Some of our most relaxing times are spent lathering up in the shower, indulging in those trickles of warm water, easing the day’s aches away. But how often do you take the time to consider the objects that call your shower home? Yes, we are talking about those shampoo bottles. Some from last year that you still keep around, perhaps for a rainy day when you run out? Does Shampoo Expire? Here is what you need to know.
Does Shampoo Expire? What You Need To Know
Believe it or not, shampoo absolutely goes bad. This can be at the 12 month mark, give or take how many natural or chemical ingredients it contains.
Drug store brands seem to hold a longer shelf life, as compared to more popular name brands. Since each brand contains different chemical ingredients, we suggest tossing your infrequently used bottles at the 1 year mark, no more than 2.
You should be able to recognize an expired bottle when you see one; the contents tend to separate, or the odor is no longer that pleasant anymore.
Another indicator would be that your shampoo no longer works as well as it once did – you seem to have to use more and more of the product, just to do the same job and achieve the same effect.
As a general rule of thumb, there is a way to determine if your shampoo is still satisfactory by first locating the area where ingredients are listed on the label. An icon resembling a jar or spam container might be present, containing a number, indicating the shelf life of the product. This may appear as “12M” or “24M”. 12 indicating it’s good up to a year after opening, and the later suggesting a two year shelf life once exposed to the environment.
Even with an iron clad seal, products left to sit devoid of sunlight or heat still tend to expire after three years. Fragrances will degenerate over time, mostly due to oxidation. The same goes for preservatives.
Nevertheless, it is recommended that you keep your products in a cool, dark place. If you think the product appears usable even after three years, feel free to test it out at your own discretion. (Honestly, I wouldn’t though. 3 years is a bit long!)
Test if it still holds the same fragrance, and if it requires you to use more product to thoroughly wash your hair. If you do choose to use products beyond the three year mark, try to use them up quickly.
General Tips To Take Note Of:
- Smell your haircare products, take note of colour and texture.

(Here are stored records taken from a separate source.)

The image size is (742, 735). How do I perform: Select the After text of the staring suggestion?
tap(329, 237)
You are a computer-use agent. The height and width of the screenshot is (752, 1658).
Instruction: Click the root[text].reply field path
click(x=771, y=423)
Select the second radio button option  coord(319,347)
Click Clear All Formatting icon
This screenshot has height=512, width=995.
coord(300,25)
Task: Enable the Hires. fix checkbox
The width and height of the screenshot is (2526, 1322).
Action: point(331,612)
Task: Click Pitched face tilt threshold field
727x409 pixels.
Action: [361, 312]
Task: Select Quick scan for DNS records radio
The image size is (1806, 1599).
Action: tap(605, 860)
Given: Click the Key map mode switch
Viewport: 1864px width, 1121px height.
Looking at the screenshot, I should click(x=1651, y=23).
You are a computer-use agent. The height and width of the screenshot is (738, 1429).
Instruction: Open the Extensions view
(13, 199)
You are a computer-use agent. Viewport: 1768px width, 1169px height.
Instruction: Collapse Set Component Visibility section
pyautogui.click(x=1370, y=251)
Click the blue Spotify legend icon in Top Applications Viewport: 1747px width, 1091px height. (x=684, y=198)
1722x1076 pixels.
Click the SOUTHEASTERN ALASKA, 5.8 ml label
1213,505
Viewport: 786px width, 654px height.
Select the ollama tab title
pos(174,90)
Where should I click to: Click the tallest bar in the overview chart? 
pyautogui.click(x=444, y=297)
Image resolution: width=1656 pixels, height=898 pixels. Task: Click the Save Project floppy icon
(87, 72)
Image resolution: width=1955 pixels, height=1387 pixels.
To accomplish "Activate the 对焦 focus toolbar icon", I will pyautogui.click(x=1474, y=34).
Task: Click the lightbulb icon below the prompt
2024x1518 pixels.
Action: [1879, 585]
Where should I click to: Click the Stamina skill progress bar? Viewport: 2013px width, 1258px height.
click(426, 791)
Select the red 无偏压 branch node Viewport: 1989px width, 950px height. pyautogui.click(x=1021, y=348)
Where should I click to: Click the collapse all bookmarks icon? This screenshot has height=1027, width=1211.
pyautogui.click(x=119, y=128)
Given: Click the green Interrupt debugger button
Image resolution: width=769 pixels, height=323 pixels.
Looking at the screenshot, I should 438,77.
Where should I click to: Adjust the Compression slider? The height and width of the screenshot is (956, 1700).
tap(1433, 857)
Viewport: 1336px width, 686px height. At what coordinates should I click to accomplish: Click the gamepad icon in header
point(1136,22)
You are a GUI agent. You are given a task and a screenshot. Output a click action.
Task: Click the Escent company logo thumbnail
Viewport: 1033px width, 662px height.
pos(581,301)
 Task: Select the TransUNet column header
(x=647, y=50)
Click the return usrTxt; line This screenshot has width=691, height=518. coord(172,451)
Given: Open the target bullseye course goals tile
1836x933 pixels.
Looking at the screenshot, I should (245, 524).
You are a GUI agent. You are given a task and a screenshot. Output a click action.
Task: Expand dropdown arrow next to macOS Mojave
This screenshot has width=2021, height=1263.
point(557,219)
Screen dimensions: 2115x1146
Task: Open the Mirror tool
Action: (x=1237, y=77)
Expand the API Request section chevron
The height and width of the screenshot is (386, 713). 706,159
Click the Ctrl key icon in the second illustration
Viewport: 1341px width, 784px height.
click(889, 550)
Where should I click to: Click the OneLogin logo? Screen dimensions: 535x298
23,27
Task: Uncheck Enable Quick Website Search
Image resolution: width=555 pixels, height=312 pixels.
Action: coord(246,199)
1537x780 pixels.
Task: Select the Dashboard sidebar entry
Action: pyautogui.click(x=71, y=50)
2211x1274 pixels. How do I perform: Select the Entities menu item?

- Keep products out of direct sunlight, and keep them sealed tight.
- To avoid contamination, purchase products that have a closed delivery system, such as a spray bottle or pump to minimize environmental factors.
- Label your products with date of purchase and first use with a water resistant texter/marker.
- Natural and Organic products need to be kept in a controlled (dark, cool) environment much more so than regular hair products.
- When shopping for haircare, look at the bottle. Is it littered with dust? If so, that is a good indicator that the product has been there for a long time. This is especially true when you see heavily discounted hair care products so be sure to keep an eye out for it.
- Expired products could contain harmful bacteria, which leaves you open to infection if you have open sores or a dry, itchy scalp.
What To Do With Expired Shampoo?
So now you’re looking at the old, dusty bottles of shampoo you have neglected and forgotten about. Surely they could serve some kind of purpose? Well, you’re right.
Expired shampoo can be used in place of numerous cleaning substitutes, such as: cleaning the toilet. Also, since it is a gentle cleaner, it can be used on finer pieces of metal, including certain pieces of jewelry and even your daily kitchen utensils.
Use it on delicate clothing items that require hand washing. Shampoo does not usually contain harsh chemical products, so you can also safely use it to wash more elegant fabrics like silk and cotton. Other uses include a do-it-yourself cleaner for bikes, cars, and even couch upholstery!
In summary, check your labels for an expiration symbol containing numbers. Smell your products and take note of its consistency. Look at the color and texture.
Ask questions such as is the product color faded, is the texture inconsistent? Most opened products are good for a year, some lasting two years. If a product is sealed, it doesn’t mean it will last forever either!
Even when stored in a decent environment, most unopened products are not recommended for use beyond three years. And lastly, a piece of advice – “When in doubt, just throw out”!’